___ SOURCE DOCUMENT

Jennifer Lopez reminds the world of her white hot star wattage in this lapdancing Robin Hood caper film.
For whatever reason, the laws of physics do not apply to Jennifer Lopez. She spends much of Hustlers, writer-director Lorene Scafaria’s new Goodfellas-in-G-strings crime picture, in brash defiance of what scientists currently understand about gravity. That goes for her stallionesque body, a graven image for the worshipful camera to cower before, seemingly only tauter and stronger after fifty years.
Same for her moves as stripper queen Ramona Vega, each knee hook and tabletop twirl a seeming act of levitation. But that’s also true of her in a more holistic sense, as Lopez commands the screen by being her confidence-exuding Jenny-from-the-block self, so superhumanly charismatic that she may as well be hovering a few inches above the ground.
Though she owns every minute of her screen time, Lopez plays second lead to Constance Wu, starring as new girl at the club Dorothy (taking the nom de pole Destiny). Together, they concoct a scheme to drug and fleece Wall Street dirtbags for thousands a pop after the financial crash of 2008 leaves the lapdance industry hurting.

______

• _ACTIVITY 1_
According to the Hustlers review, who wrote and directed the film?
• _ACTIVITY 2_
Carry the Hustlers review forward from its final sentence.
The rows after this review have nothing to do with what is asked here.

___ INFORMATION GIVEN

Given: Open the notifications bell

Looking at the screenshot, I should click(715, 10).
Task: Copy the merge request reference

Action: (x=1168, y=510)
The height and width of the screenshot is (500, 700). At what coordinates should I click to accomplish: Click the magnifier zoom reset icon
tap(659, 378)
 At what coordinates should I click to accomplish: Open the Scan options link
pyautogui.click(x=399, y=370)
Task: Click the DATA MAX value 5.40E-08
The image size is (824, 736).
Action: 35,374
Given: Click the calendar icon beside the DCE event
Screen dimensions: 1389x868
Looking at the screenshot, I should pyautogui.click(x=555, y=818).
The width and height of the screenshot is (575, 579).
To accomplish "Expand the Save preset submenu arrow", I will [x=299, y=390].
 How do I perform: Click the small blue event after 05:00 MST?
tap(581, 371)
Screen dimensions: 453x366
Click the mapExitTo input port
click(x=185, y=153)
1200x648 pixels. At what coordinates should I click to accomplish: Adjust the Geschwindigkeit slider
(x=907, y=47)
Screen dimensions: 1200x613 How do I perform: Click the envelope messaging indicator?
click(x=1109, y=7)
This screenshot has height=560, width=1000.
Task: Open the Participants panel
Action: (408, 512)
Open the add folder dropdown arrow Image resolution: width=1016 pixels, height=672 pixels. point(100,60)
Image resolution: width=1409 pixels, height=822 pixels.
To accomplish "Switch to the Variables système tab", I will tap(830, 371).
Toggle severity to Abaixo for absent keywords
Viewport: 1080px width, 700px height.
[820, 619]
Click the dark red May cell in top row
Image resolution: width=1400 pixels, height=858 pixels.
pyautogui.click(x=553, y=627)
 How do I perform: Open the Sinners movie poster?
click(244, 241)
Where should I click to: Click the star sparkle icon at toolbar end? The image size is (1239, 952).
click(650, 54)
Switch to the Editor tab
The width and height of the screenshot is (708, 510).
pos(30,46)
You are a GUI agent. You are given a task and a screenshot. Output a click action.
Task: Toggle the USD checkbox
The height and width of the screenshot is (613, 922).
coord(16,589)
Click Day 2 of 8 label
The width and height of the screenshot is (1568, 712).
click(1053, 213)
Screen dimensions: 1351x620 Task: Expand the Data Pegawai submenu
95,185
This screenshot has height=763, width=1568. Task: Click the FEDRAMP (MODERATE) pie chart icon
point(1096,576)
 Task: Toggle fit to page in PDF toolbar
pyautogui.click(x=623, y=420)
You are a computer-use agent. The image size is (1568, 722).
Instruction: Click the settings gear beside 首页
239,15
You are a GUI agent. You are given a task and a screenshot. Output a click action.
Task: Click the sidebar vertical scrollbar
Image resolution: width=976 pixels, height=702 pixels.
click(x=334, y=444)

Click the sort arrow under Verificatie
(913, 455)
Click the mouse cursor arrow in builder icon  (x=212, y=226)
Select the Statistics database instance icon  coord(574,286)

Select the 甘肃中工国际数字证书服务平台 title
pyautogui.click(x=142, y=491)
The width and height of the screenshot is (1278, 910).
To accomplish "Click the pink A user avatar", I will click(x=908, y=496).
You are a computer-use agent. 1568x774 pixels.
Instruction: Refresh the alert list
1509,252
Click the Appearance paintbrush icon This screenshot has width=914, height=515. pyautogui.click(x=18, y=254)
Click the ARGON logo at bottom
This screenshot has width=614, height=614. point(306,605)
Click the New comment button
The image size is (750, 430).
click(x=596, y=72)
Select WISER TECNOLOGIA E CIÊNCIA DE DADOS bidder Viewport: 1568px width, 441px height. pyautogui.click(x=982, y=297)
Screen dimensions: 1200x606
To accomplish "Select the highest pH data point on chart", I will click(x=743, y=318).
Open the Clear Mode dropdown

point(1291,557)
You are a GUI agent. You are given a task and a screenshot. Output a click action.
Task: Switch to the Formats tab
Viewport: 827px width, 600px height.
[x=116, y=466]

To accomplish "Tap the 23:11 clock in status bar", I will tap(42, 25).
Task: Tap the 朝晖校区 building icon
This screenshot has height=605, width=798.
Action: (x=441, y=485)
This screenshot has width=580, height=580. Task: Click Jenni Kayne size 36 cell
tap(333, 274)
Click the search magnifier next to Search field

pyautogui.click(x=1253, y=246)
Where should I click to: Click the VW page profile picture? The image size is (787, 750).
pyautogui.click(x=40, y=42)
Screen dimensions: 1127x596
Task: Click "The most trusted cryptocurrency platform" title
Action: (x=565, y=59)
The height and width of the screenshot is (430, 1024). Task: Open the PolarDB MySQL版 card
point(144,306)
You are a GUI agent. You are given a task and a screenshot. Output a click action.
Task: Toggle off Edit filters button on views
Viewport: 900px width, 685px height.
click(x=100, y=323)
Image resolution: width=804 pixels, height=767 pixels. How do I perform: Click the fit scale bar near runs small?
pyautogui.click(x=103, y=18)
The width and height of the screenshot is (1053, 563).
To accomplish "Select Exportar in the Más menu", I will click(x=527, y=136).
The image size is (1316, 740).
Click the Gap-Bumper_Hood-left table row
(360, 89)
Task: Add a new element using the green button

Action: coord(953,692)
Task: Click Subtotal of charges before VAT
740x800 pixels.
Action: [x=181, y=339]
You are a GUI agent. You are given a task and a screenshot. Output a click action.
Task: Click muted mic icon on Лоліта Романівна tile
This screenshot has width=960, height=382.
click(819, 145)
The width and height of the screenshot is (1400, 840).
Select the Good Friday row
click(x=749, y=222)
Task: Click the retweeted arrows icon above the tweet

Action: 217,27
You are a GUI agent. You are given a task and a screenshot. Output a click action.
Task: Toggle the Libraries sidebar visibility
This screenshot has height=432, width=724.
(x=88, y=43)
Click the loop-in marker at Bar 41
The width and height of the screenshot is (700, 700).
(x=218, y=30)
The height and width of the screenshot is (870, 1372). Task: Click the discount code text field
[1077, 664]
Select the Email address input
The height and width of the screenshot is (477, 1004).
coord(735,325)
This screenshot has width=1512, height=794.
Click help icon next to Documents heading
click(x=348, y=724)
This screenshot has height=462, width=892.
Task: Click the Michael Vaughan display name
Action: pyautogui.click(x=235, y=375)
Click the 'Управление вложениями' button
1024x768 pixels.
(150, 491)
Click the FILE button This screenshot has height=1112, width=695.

______

• _REPLY 1_
Lorene Scafaria

• _REPLY 2_
Flash-forwards frame the small crime ring’s whirlwind rise and fall, showing the reporter (Julia Stiles) who penned the New York Magazine article on which the film is based interviewing Dorothy years later. These conversations give Scafaria’s script ample opportunity to comment and editorialise on the account of events, mostly in a transparent mouthpiece-of-the-author capacity, as when Dorothy bluntly states that she doesn’t want this story to come off as demonising her coworkers as perfidious thieves.
Setting aside Scafaria’s tendency to show and then tell for good measure — the final line spells out the meaning of the film in gigantic neon cursive — her commentary on the messy intersection of capitalist hunger with the sheen of feminine empowerment rings brutally true. At first, the women’s scams could be considered a form of hands-on wealth redistribution, as they move excess sums away from people who don’t need them to people who do — they just so happen to qualify.
Ramona memorably describes motherhood as a mental disease, but the real brain-warper would be the money, which slowly but surely corrupts whatever righteous basis Dorothy, Ramona, and their apprentices (Keke Palmer and a scene-stealing, anxious-vomiting Lili Reinhart) could’ve argued that they had. It’s not long before they’re ripping off men who lose everything instead of men lose little more than a night’s sleep. Corporations have made millions perverting feminist messaging in order to sell slogan-emblazoned crap; this story shrinks that process to an intimate person-to-person scale.
That critical undercurrent harmoniously coexists with a self-imposed mandate to keep things lively and moving, with which the energetic cast has no trouble. Cardi B does some light prop comedy with a vibrator, Madeline Brewer gets some of the choicest laughs as the domino that tips everything over, and a surprise cameo from a certain musical superstar (I do not mean Lizzo) clinches a sublime freestanding moment during the generously fun first hour.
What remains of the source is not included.